Becoming III Maybe it’s as simple as you just start doing the type of things  the person you want to be  does. Maybe those people  who seem to slip so seamlessly  into their skin just took the in- complete on their definition of self and got on with it. Maybe  kindness is the best way to become one of those kind people,  or not speaking so much  a sure step toward the contemplative type. And forgive me, of course it’s never  that simple, but even now  a four-year old bends over  the orange strawberry,  neither one too ripe to quit  willing the other into sweet red.

Foundation Dilemma

Foundation Dilemma  He knows that to really get  under the comforters and tidy up the bed- rock the house must  be stripped like sheets, the fitted one he has  worked so tirelessly to keep  cornered must be utterly de- paired: insulation from sheetrock,  sheetrock from studs,   patched pipes popping  from couplings like cut veins  till nothing remains but a soup  of sewage and what once was dry-   wall. And he’d pray for such a severing storm, even swing  himself the sledge, could he be sure the children  would emerge from the wreckage clear- eyed and assuring they understood how necessary the nightmare to such a crisp, unshakeable morning.

Monday After Easter

Monday After Easter Taking a break from taxes to pay  my civic duty, which is to say  amid the riotous red   of Azalea just how green  it all is around here,  I mean everywhere really  really green in every bracket  of being, like we live  lost in the overgrowth of God’s chest hair  and he is swelling up his biggest wind- fall  to sing summer.
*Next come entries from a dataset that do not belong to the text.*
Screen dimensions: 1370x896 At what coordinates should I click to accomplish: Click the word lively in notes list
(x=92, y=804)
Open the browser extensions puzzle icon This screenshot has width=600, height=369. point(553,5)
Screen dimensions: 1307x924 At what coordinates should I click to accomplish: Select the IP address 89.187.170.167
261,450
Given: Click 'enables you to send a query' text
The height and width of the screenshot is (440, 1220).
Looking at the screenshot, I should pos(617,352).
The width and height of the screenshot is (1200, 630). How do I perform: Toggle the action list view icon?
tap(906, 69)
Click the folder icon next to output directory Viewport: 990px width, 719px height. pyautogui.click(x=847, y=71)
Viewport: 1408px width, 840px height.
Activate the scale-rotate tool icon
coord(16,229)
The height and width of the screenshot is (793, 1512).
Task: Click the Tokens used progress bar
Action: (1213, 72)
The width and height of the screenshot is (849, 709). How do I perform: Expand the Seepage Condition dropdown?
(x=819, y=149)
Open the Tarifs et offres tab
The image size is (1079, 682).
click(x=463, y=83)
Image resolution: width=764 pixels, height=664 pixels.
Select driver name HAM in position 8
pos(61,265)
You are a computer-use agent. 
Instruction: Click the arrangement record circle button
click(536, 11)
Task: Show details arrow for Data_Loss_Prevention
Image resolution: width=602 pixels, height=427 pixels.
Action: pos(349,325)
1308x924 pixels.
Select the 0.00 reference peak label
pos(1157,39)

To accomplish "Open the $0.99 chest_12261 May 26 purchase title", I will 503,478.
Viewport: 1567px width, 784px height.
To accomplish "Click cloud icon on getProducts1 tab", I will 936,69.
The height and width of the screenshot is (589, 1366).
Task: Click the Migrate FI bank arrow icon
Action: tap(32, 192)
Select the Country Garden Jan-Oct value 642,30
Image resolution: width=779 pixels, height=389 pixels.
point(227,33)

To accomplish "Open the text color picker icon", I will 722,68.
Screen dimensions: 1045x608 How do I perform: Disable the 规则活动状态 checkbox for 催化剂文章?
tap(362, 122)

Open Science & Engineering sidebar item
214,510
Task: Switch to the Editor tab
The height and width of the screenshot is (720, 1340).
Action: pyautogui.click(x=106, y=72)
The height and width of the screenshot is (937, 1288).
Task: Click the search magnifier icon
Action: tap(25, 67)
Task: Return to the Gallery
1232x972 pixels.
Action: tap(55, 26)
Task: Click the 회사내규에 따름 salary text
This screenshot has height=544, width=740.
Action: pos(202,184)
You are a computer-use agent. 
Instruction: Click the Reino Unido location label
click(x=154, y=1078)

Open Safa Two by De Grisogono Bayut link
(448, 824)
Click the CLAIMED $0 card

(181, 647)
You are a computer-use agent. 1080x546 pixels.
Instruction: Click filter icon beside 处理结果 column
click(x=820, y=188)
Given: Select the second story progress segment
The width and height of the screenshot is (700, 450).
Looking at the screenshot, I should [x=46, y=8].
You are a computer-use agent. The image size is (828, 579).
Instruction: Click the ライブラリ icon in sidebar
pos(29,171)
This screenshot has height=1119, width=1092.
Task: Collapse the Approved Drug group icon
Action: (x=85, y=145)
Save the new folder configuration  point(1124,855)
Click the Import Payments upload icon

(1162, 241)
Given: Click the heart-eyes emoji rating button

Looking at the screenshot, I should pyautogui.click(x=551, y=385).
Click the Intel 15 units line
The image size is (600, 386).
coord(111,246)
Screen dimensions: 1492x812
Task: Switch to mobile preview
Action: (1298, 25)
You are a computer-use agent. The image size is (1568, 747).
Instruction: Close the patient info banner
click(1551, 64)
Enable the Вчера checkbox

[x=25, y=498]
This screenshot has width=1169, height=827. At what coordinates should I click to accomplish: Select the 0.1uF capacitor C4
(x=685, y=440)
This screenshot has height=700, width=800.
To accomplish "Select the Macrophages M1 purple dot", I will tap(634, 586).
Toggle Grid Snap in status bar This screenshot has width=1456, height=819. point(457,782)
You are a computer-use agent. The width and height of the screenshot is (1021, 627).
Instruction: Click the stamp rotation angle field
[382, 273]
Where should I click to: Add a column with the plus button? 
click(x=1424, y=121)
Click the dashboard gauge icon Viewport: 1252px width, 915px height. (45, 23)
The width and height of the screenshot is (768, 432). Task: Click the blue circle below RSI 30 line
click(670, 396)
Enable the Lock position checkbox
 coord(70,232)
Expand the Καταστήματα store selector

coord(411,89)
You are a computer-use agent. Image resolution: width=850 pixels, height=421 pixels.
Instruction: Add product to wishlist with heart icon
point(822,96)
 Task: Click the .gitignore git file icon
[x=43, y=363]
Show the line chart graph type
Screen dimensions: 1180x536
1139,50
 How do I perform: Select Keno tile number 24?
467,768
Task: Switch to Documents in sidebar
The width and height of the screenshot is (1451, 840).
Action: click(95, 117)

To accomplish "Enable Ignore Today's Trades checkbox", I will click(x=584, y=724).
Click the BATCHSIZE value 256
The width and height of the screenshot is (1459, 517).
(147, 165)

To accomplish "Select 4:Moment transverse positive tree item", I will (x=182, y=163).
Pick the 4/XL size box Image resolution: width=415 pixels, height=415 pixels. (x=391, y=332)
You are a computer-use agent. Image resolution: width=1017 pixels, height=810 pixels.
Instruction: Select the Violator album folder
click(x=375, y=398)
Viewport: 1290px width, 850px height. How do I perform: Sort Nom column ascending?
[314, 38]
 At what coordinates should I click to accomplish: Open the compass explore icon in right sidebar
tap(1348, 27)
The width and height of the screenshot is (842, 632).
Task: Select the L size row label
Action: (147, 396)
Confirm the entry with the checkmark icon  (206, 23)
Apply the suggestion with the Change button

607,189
Can you  believe how close we are to the treasury, how non-deductible this life's employment?

The Tinkerer Pauses

The Tinkerer Pauses  Mid-way through the work he thinks how life’s a bag of chips and when you open it  mostly air. How the nothing he finds there only feeds  his craving for the deeper-in  where the crunch is kept, and past that where he suspects the crumbles bunch  in the corner, flavor-thick  with salt. How even here, the elemental stuck to his fingers, he still licks the world over like an ape for a flea. What is it he wants? A cold Sprite,  maybe, or just a gulp of what's  so full the thin bag of his lungs would surely burst, his soul fluttering out like a puff of white cheddar enough to set God's mouth watering.

Getting There

Getting There All this weaving and wagging  like a wound-up metallic tail or a trailer bounced off its ball, your bald head  wrinkled against the glass  for a passing glimpse  of that great Ahead you hunger  for, that planet just past the of heat shimmer where  the burning in your lead foot  will be quenched at last  and all the beers sip cold  to the bottom of the can,  that North Georgia Eden with a hole in it the shape of your Dodge Ram into which you vanish somewhere beyond the black cloud   we linger in. I saw you just one other time, about five minutes later when we sat dead- still, side by side at the red light  on Battlefield, the unchanging one  that doesn’t seem to belong  but never asks what we think. We idled next to one another an eternity while over the shadow  of a pine-perched crow light broke both of our windshields.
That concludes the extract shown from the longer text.